Resource Center - Foundation

(Feb. 22, 2011) Imagine an event where you don't sell tickets and you don't ask for donations--you simply give your top-tier prospects an experience to remember. It's exclusive, it's intriguing, and done right it's a great way to breathe life into your donor list.

So what is a cultivation event? Fundraiser Amy Scerba Karazsia, CFRE, explains that it is a way to creatively involve "cold prospects" who may have never heard of your organization in a way that sparks their interest, and often, their desire to get involved. She will co-present a session on this topic at the AFP International Conference on Fundraising in Chicago next month.

"Working at one of the Smithsonian museums, I do not have a natural pool of obvious prospects to draw from: No alumni, not even a list of visitors, since entry is free to the public," Karazsia explains. "The value of a cultivation event is that it helps me draw together a select group of people who are most likely to want to support the museum."

The cultivation event, then, is about coming up with a way to highlight the organization's mission and needs in a creative way. It is less pressure than a one-on-one meeting and it can form a sense of community among people who champion a particular cause.

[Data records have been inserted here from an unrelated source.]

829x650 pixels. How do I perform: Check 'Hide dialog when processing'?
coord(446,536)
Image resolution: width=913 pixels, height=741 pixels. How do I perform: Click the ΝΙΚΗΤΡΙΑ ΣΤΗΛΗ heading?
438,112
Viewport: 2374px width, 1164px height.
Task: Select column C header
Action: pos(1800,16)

Making it exclusive to a few top prospects adds interest and allows them to form closer bonds with the organization.

A Compelling Invitation

In a recent project, the Smithsonian's National Museum of American History set out to preserve the Jefferson Bible, a hand-made account of Jesus' life and teachings created by Thomas Jefferson. Fundraising needed to be done to cover the cost of conserving, digitizing, and exhibiting such a valuable artifact of American history. Karazsia decided to hold a cultivation event.

Through research and help from the board, she developed a selective list of top-tier prospects who she felt would be most likely to have interest in the Jefferson Bible. Calls were made by board members and invitations sent, and when the 13 people (only 18 were invited) arrived at the Jefferson Hotel in Richmond, Va., they were treated to a personal showing of the artifact.

"The idea was to dazzle them with this artifact up close and personal," Karazsia said. And dazzled they were, one of the guests offered financial support even before receiving a call to give. Another offered pro-bono help with future museum projects.

The funds needed for the project were successfully raised, and some top-tier donors have shown up at the museum's doorstep--drawn to a curious letter and phone call to be part of something big one afternoon, and not to be asked for a cent.

Amy Scerba Karazsia, CFRE, and Catherine Nichols, associate director of Alumni Affairs at UNC-Chapel Hill's Kenan-Flagler Business School, will present a session at the 48th AFP International Conference on Fundraising titled "Using Cultivation Events to Build Your Donor Base." There they will present concrete examples and steps to follow to create your own memorable and fruitful cultivation event.